NRW gedenkt der Opfer des rechtsextremen Hanau-Anschlags mit bewegenden Kundgebungen
NRW gedenkt der Opfer des rechtsextremen Hanau-Anschlags mit bewegenden Kundgebungen
In dieser Woche versammelten sich Menschen in ganz Nordrhein-Westfalen, um der Opfer des Hanauer Anschlags zu gedenken. Bei dem rechtsextremen Attentat von 2020 starben zwölf Menschen – es zählt zu den schwersten terroristischen Verbrechen in Deutschland seit Jahrzehnten. Bei den Gedenkveranstaltungen gab es Kundgebungen, Märsche und ergreifende Reden von Angehörigen der Opfer.
Am 19. Februar 2020 ermordete ein Rechtsextremist in Hanau aus rassistischen Motiven neun Menschen. Später tötete er seine Mutter und nahm sich selbst das Leben, sodass die Gesamtzahl der Todesopfer auf zwölf stieg. Ein Überlebender, Ibrahim Akkuş, starb im Januar 2026 an den Spätfolgen seiner Verletzungen und den psychischen Traumata, die mit dem Anschlag zusammenhingen.
In mehreren Städten fanden Gedenkveranstaltungen statt.

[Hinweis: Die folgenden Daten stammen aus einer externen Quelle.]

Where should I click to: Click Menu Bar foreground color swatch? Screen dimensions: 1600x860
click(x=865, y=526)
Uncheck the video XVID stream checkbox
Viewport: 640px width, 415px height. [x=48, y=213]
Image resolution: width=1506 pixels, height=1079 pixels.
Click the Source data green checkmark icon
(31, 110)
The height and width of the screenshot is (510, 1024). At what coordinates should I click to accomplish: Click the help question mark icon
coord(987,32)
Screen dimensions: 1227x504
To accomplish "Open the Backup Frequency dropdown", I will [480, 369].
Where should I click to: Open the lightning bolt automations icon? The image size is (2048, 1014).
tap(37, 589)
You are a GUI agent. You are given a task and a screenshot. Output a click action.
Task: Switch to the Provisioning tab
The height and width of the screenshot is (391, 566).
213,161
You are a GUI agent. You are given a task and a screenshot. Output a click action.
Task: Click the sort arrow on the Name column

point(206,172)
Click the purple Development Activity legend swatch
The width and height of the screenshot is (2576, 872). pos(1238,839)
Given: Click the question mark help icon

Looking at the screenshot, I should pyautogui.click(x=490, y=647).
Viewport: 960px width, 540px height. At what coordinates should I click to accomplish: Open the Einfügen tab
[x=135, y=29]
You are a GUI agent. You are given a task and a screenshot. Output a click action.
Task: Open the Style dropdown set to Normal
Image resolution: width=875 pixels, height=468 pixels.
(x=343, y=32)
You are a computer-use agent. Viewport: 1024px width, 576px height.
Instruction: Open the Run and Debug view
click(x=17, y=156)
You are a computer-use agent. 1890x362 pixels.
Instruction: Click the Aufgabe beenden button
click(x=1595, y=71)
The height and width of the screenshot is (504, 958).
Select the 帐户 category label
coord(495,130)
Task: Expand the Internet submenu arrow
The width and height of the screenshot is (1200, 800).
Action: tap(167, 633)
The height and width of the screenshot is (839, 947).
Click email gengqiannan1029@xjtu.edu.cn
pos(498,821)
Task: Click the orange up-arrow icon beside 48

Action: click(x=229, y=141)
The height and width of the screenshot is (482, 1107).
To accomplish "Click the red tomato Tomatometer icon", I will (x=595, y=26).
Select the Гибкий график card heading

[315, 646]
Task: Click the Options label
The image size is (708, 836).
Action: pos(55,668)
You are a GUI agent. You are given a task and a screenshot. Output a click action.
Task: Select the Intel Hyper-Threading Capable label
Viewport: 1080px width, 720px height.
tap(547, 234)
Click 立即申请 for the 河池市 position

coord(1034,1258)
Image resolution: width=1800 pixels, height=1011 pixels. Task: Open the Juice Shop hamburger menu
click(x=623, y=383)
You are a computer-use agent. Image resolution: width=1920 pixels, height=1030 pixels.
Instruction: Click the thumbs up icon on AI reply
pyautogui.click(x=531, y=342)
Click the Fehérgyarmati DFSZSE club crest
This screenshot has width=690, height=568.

In Aachen beteiligten sich rund 300 Menschen an einer Kundgebung und einem Marsch, organisiert von linksgerichteten und antifaschistischen Gruppen. Angehörige der Opfer hielten bewegende Reden, während Rednerinnen und Redner Gerechtigkeit und Konsequenzen forderten.
Weitere Gedenkfeiern gab es im Bochumer Bermudadreieck, dem Nachtlebenviertel, wo ein Mahnmal an die Verstorbenen erinnerte. In Köln zogen fast 1.000 Teilnehmer durch die Stadt, um der Opfer zu gedenken. Ähnliche Versammlungen fanden in Essen und Düsseldorf statt, und in den kommenden Tagen sind weitere Veranstaltungen in ganz Deutschland geplant.
Der Anschlag von Hanau bleibt eine schmerzhafte Erinnerung an rechtsextreme Gewalt in Deutschland. Die Gedenkfeiern lenken den Blick auf die verlorenen Leben und die anhaltenden Folgen für die Überlebenden. In den nächsten Tagen werden weitere Veranstaltungen stattfinden, bei denen Gemeinden der Opfer gedenken.